I could write a solution that always quotes the 7th column, but that has limited use. More powerful would be a solution that selectively quotes any column that contains a comma, regardless of position. Any column without a comma will remain unquoted.

jrepl "\| [^|,]*,[^|]*" ", \q$&\q" /t " " /x /f myFile.txt /o myFile.csv

The only other thing that could trip you up is if any of the columns already contain a quote. The CSV "standard" requires that any quote literal be escaped as "", and the column also be enclosed in quotes. The following will properly escape quote literals, and also enclose any column that contains comma or quote within quotes.

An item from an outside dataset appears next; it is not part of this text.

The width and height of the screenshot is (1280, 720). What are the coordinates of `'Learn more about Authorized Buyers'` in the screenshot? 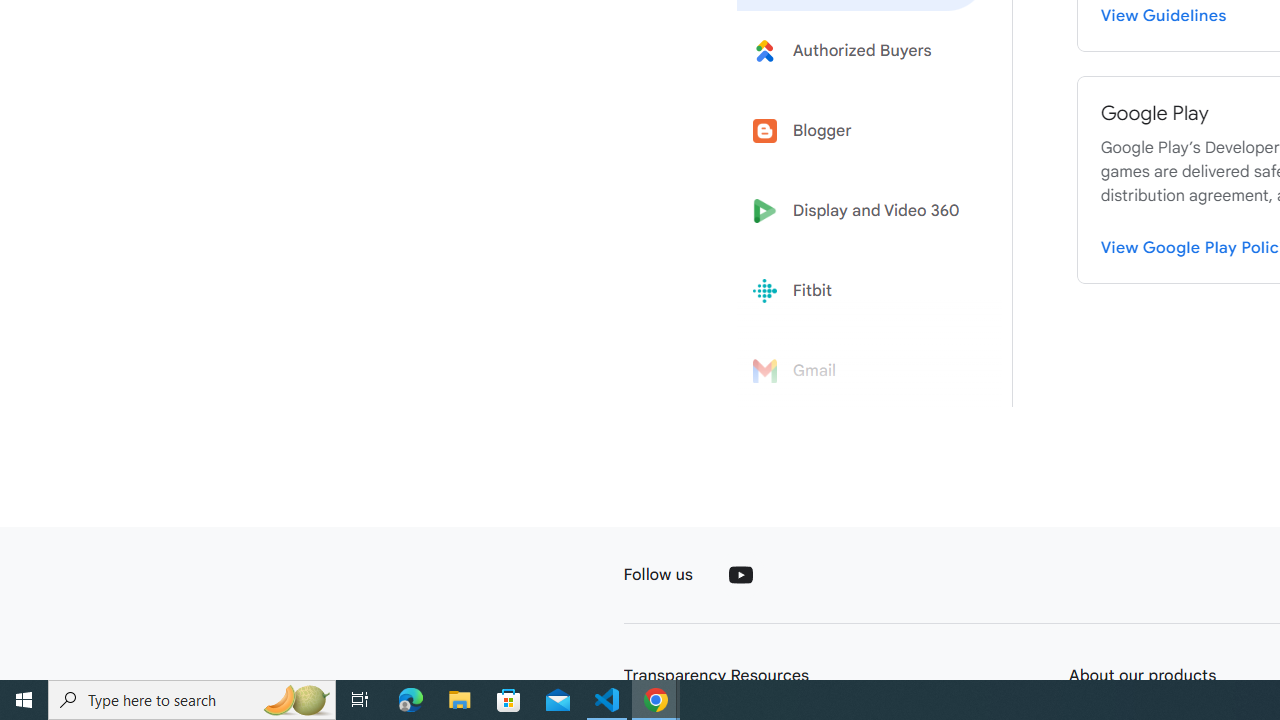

jrepl "\| [^|,]*[,\x22][^|]*" "',' '\x22'+$0.replace(/\x22/g,'\x22\x22')+'\x22'" /t " " /j /f myFile.txt /o myFile.out

One last thing that could be added would be to put the command within a batch script, and parameterize the delimiter, source file, and destination file. I've also added a help facility to the script.

delim2csv.bat

::
::delim2csv  Delimiter  InFile  [OutFile]
::delim2csv  /?
::
::  Convert a delimited text file into a CSV file, where
::    - columns containing comma or quote are quoted
::    - quote literals are doubled
::    - Delimiter characters are converted to commas
::
::  The OutFile is optional. The result will be written to stdout
::  if the OutFile is not specified. Use - for the OutFile to
::  overwrite the InFile with the result.
::
::  Remember that the delimiter is used in a regular expression,
::  so the character must be escaped if it is a regex meta character,
::  or encoded if it is difficult to represent on the command line.
::  Any extended ASCII character may be specified by using \xNN,
::  where NN is the hexidecimal representation of the character code.
::  Enclosing argument quotes will be removed before use in the regex.
::
::  Example Delimiters: pipe =  "\|"  or  \x7C
::                      tab  =   \t   or  \x09
::
::  If the first argument is /?, then this help documentation will
::  be written to stdout.
::
::  This script requires JREPL.BAT to function, available at:
::  http://www.dostips.com/forum/viewtopic.php?t=6044
::
@echo off
if "%~1" equ "/?" (
  for /f "delims=: tokens=1*" %%A in ('findstr /n "^::" "%~f0"') do echo(%%B
  exit /b
)
@call jrepl "%~1 [^%~1,]*[,\x22][^%~1]*"^
            "',' '\x22'+$0.replace(/\x22/g,'\x22\x22')+'\x22'"^
            /t " " /j /f %2 /o %3

So, using the above script, the solution would become:

delim2csv "\|" MyFile.txt MyFile.csv

EDIT 2017-02-19

Over at https://stackoverflow.com/a/42324094/1012053 I developed a small hybrid script called parseCSV.bat that is dedicated to transforming CSV data, and does not use regular expressions. It is over 11 times faster than the above solution that relies on JREPL.BAT. Regular expressions are powerful, convenient, and terse, but hand-constructed code is typically faster.

With parseCSV.bat, the solution becomes

parseCSV "/I:|" /L /Q:E <MyFile.txt >MyFile.csv

The only difference in the output is parseCSV quotes every column value, but delim2csv only quotes column values that contain a comma or a quote.